EXERCISE OBJECTIVE —
Edit the data below by changing each "GUI agent" to "interface agent", and keep everything else the same.

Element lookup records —

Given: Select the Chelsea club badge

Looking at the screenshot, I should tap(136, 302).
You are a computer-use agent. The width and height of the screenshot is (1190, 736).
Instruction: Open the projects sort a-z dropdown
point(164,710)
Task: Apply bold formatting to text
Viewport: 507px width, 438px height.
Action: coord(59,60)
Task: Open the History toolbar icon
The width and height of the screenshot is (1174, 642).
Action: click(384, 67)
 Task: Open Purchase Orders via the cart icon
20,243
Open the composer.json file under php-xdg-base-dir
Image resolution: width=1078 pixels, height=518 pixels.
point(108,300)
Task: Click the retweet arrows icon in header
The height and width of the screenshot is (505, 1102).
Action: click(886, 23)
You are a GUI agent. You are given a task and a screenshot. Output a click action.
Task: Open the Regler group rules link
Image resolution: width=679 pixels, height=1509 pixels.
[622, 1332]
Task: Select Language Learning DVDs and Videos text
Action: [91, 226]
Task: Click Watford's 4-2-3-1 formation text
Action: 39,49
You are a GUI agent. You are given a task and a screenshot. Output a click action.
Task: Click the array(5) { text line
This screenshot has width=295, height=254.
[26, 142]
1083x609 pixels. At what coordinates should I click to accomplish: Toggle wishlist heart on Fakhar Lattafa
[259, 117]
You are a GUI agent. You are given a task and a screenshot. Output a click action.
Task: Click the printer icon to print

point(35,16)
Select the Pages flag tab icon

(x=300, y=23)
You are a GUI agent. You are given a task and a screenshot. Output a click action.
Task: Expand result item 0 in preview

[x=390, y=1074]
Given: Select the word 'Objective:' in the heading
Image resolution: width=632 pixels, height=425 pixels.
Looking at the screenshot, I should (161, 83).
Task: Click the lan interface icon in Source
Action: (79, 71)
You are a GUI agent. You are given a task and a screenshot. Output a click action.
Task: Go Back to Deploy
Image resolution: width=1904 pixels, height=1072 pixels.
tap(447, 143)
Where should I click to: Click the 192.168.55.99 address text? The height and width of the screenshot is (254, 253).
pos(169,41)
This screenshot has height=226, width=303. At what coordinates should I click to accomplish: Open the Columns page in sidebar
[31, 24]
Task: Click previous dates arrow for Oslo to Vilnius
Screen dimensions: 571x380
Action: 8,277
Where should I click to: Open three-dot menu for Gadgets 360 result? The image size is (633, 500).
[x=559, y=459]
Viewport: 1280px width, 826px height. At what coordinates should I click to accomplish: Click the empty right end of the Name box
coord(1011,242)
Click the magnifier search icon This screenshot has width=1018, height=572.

REPLY TO THE TASK —
Given: Select the Chelsea club badge

Looking at the screenshot, I should tap(136, 302).
You are a computer-use agent. The width and height of the screenshot is (1190, 736).
Instruction: Open the projects sort a-z dropdown
point(164,710)
Task: Apply bold formatting to text
Viewport: 507px width, 438px height.
Action: coord(59,60)
Task: Open the History toolbar icon
The width and height of the screenshot is (1174, 642).
Action: click(384, 67)
 Task: Open Purchase Orders via the cart icon
20,243
Open the composer.json file under php-xdg-base-dir
Image resolution: width=1078 pixels, height=518 pixels.
point(108,300)
Task: Click the retweet arrows icon in header
The height and width of the screenshot is (505, 1102).
Action: click(886, 23)
You are a interface agent. You are given a task and a screenshot. Output a click action.
Task: Open the Regler group rules link
Image resolution: width=679 pixels, height=1509 pixels.
[622, 1332]
Task: Select Language Learning DVDs and Videos text
Action: [91, 226]
Task: Click Watford's 4-2-3-1 formation text
Action: 39,49
You are a interface agent. You are given a task and a screenshot. Output a click action.
Task: Click the array(5) { text line
This screenshot has width=295, height=254.
[26, 142]
1083x609 pixels. At what coordinates should I click to accomplish: Toggle wishlist heart on Fakhar Lattafa
[259, 117]
You are a interface agent. You are given a task and a screenshot. Output a click action.
Task: Click the printer icon to print

point(35,16)
Select the Pages flag tab icon

(x=300, y=23)
You are a interface agent. You are given a task and a screenshot. Output a click action.
Task: Expand result item 0 in preview

[x=390, y=1074]
Given: Select the word 'Objective:' in the heading
Image resolution: width=632 pixels, height=425 pixels.
Looking at the screenshot, I should (161, 83).
Task: Click the lan interface icon in Source
Action: (79, 71)
You are a interface agent. You are given a task and a screenshot. Output a click action.
Task: Go Back to Deploy
Image resolution: width=1904 pixels, height=1072 pixels.
tap(447, 143)
Where should I click to: Click the 192.168.55.99 address text? The height and width of the screenshot is (254, 253).
pos(169,41)
This screenshot has height=226, width=303. At what coordinates should I click to accomplish: Open the Columns page in sidebar
[31, 24]
Task: Click previous dates arrow for Oslo to Vilnius
Screen dimensions: 571x380
Action: 8,277
Where should I click to: Open three-dot menu for Gadgets 360 result? The image size is (633, 500).
[x=559, y=459]
Viewport: 1280px width, 826px height. At what coordinates should I click to accomplish: Click the empty right end of the Name box
coord(1011,242)
Click the magnifier search icon This screenshot has width=1018, height=572.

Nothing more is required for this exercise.